----- Provided passage -----

Once an elegy gets going, it’s not easy to shut off.  I can’t help but reminisce about another sailor bat in New Orleans.  I danced for years in the early 60’s in the Gin Mill, a supremely dissolute Greek sailor bar on the second block of Decatur across from the monumental Customs house.  For a change of tone, we carousers would stagger nightly up the street from La Casa de los Marinos to this Dionysian temple of dance.  The ancient place won’t be found anymore, even on the Internet.  If you remember, upstairs was the Acropolis Restaurant.  Maybe that’s still there. (To visit this lost temple, check out my autobiographical novel DIVINE DEBAUCH.)

You entered the Gin Mill between a long bar and a row of booths, past a bellowing juke box, and then came to the larger room with more booths and tables around the dance floor.  Only ghostly traces of a former grid of tiles remained on the worn concrete floor.  The place was generally overflowing—if a ship was in port, and there usually was one—with swarthy sailors, friendly ladies of the night, and at least one equally friendly faerie.  Yours truly. Recently I found an ancient polaroid photo of me and my beautiful dear Jane with fellow debauchees:

gin mill bunch

Jane and Rich (center) with the Gin Mill Bunch

The landmark of the Gin Mill was its barmaid (and bouncer), Jackie, who weighed in at well over 300 pounds and had a lover on every Greek ship.  (Greek sailors loved fat women—and skinny boys.)  Jackie kept a motherly eye out for the safety of my skinny Tulane student body, but I still managed to put it in many delicious positions of jeopardy.

The great attraction of the Gin Mill, besides the seafood offerings, was the fact that Greek sailors would dance alone—or with each other.  Even before the incredible “Zorba the Greek”  hit the big screen, I was doing those fantastic Greek dances and feeling like a gay Melina Mercouri, but I’d do it on Sunday too.

The song I found most poignant for some reason was “Thessaloniki mou, but just those first evocative notes of Mikis Theodorakis’ Zorba suite can bring me to tears.  (I’d give a link to it, but the computer god won’t let me.)

----- Data extract -----

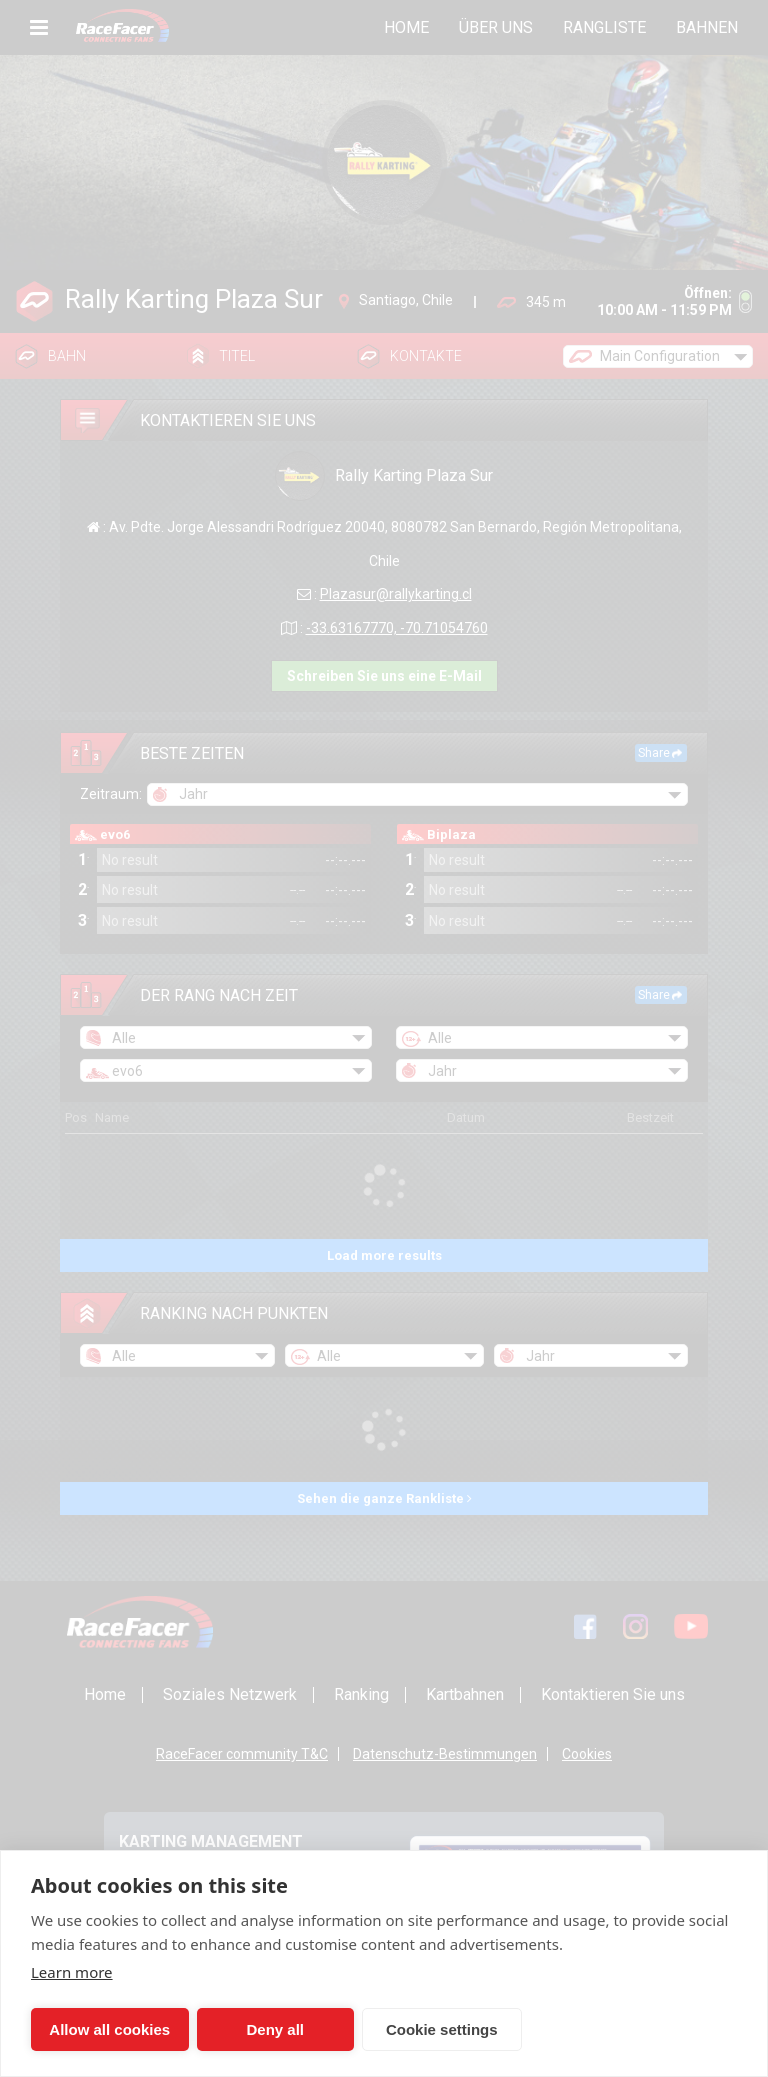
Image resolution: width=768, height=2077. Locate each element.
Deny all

-----

Exercise tasks:
1. Copy from the Gin Mill passage everything from "Jane and Rich" down to "positions of jeopardy.".
2. According to the Gin Mill passage, who was the bar's barmaid and bouncer?
3. For each statement, say whether the Gin Mill passage agrees with it: (a) The Acropolis Restaurant was upstairs. (b) The Gin Mill stood on Decatur across from the Customs house. (c) Jackie weighed less than 200 pounds.

Exercise results:
1.
Jane and Rich (center) with the Gin Mill Bunch

The landmark of the Gin Mill was its barmaid (and bouncer), Jackie, who weighed in at well over 300 pounds and had a lover on every Greek ship.  (Greek sailors loved fat women—and skinny boys.)  Jackie kept a motherly eye out for the safety of my skinny Tulane student body, but I still managed to put it in many delicious positions of jeopardy.

2. Jackie.

3.
(a) Yes: "upstairs was the Acropolis Restaurant."
(b) Yes: "on the second block of Decatur across from the monumental Customs house."
(c) No: "weighed in at well over 300 pounds."